Fishman Haygood Prevails in Fourth Circuit Appeal
September 1, 2013
Fishman Haygood client Carilion Clinic may arbitrate its dispute with two investment banks that underwrote its bonds, according to a recent ruling by the U.S. Fourth Circuit Court of Appeals.
The federal appeals court ruled that Carilion Clinic, a hospital system in Virginia, could arbitrate its claims against investment banks UBS and Citigroup in the Financial Industry Regulatory Authority’s (FINRA”) arbitral forum. The dispute stems from Carilion’s issuance of $234 million in auction rate securities in 2005.
The case addressed two main issues: whether Carilion was a “customer” of the banks, as that term is defined by FINRA, and whether Carilion had waived its right to arbitrate by executing an agreement that contained a forum selection clause.
Fishman Haygood Partner James Swanson argued the case before the Fourth Circuit, with associates Jason Burge and Alysson Mills assisting with the briefing.
Two Wall Street brokerages must arbitrate a healthcare organization’s claim stemming from $234 million in auction rate securities in a dispute over who is considered a “customer” for purposes of securities arbitration, a federal appeals court panel has ruled.
Brokerage units of UBS AG and Citigroup Inc failed to convince the U.S. 4th Circuit Court of Appeals that Carilion Clinic, based in Roanoke, Virginia, was not a “customer” to either firm under the Financial Industry Regulatory Authority’s (FINRA) securities arbitration rules, according to an opinion on Wednesday.
The court ruled that Carilion bought “commodities or services” from a FINRAmember that were regulated by industry rules.
The case stems from Carilion’s decision to issue more than $234 million in auction rate securities in 2005 – a move based on advice from UBS and Citi, according to the opinion. The two firms also performed other roles for Carilion related to the securities, including purchasing them and reselling them to investors. Carilion, which operates a network of hospitals, blamed the firms for millions of dollars in losses when the auction rate securities market failed in 2008.
UBS and Citi spokespeople declined to comment.
The court’s decision turned on a controversial argument: Citi and UBS argued that Carilion was not their customer because Carilion’s claims did not “relate to a brokerage account or investment relationship” at either firm – a phrase that appeared in 2001 federal court interpretation of the term “customer.”
While securities industry rules require brokerages to arbitrate claims with “customers,” FINRA’s definition of that word is vague.

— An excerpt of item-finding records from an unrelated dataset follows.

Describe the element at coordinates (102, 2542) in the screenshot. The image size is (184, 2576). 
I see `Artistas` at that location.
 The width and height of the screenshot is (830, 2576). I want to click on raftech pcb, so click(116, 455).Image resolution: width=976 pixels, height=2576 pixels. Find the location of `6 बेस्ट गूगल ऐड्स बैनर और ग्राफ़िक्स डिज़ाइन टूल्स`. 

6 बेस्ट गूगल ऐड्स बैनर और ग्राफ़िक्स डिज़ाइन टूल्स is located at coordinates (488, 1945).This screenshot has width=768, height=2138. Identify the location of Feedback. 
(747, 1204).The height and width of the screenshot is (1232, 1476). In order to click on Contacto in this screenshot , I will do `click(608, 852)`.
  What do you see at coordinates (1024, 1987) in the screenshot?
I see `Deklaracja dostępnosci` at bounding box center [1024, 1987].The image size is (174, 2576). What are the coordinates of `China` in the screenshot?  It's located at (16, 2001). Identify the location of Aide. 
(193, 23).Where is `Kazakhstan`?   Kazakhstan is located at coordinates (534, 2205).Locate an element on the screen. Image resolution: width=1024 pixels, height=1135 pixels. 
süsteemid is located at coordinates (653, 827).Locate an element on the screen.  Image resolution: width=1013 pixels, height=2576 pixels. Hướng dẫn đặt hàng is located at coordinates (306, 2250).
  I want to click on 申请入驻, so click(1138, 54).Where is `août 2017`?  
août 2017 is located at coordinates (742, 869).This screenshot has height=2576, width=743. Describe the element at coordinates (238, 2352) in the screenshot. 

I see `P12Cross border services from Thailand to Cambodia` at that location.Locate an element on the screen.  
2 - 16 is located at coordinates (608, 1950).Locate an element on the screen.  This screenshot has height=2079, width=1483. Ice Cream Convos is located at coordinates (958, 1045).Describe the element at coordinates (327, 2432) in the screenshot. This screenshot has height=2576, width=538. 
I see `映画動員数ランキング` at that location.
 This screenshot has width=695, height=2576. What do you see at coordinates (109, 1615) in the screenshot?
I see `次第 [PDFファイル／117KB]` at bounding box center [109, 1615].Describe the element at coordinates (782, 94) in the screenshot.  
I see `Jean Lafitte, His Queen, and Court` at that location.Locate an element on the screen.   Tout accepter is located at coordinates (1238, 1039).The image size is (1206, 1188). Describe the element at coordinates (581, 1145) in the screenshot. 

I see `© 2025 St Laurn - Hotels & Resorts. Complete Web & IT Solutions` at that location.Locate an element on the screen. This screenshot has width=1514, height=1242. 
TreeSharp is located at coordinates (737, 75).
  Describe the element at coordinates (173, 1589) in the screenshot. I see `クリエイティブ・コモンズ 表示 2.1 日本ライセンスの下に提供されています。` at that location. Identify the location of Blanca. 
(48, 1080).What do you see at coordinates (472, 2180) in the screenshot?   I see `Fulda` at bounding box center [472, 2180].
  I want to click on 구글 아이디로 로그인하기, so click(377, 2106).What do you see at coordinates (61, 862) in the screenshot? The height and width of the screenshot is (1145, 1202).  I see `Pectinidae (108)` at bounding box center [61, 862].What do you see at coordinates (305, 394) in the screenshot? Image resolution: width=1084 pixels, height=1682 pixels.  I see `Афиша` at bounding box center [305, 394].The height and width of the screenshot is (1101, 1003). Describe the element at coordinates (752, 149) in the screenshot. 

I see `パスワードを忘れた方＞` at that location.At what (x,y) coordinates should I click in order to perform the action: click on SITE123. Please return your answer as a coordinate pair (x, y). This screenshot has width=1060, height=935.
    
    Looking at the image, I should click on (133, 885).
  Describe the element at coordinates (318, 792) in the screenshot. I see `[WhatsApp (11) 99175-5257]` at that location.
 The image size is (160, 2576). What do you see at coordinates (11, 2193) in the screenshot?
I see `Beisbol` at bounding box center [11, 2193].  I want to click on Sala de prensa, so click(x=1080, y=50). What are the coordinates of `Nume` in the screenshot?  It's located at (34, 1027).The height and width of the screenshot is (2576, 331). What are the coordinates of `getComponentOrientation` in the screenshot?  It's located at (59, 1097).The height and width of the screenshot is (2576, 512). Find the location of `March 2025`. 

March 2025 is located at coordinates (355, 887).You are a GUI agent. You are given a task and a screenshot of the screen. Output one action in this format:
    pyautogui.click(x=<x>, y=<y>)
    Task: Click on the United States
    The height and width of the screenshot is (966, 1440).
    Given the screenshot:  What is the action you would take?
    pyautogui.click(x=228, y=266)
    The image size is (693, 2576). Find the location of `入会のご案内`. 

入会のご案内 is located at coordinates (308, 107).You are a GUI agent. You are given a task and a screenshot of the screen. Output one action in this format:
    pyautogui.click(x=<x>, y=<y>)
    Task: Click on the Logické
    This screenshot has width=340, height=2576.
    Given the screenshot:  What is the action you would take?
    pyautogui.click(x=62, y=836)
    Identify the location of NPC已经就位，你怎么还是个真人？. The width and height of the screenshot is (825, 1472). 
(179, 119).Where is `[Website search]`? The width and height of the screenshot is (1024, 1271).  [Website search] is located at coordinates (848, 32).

Brokerages often argue that the term does not apply to their circumstances and ask courts to hear the complaint instead.
A court case can drag on much longer and cost more than resolving the dispute in arbitration, which could pressure some customers to abandon their claims.
FINRA’s only guidance on the term is a rule that says a “customer shall not include a broker or a dealer.” The Wall Street industry-funded watchdog runs the forum where brokerages must typically resolve many types of legal disputes.
Auction rate securities were sold as highly liquid short-term instruments similar to money market funds, but with slightly higher returns. When the $330 billion auction rate market failed during the economic crisis, as large investment banks that ran the auctions experienced cash crunches, thousands of investors were left with securities that could not be sold.
The crisis also led to “skyrocketing” interest payments for Carilion, among other expenses, it wrote in a statement of claim filed with FINRA’s arbitration unit last year. Higher interest rates – sometimes as high as 20 percent – are a way to compensate auction rate investors who can no longer sell their positions.
The appeals panel also disagreed with the brokerages’ view that even if Carilion was a “customer,” the parties previously agreed in their contracts with one another to litigate disputes in a New York federal court.
That agreement “did not displace UBS and Citi’s arbitration obligation,” the court ruled.
A Carilion spokesman was not immediately able to comment.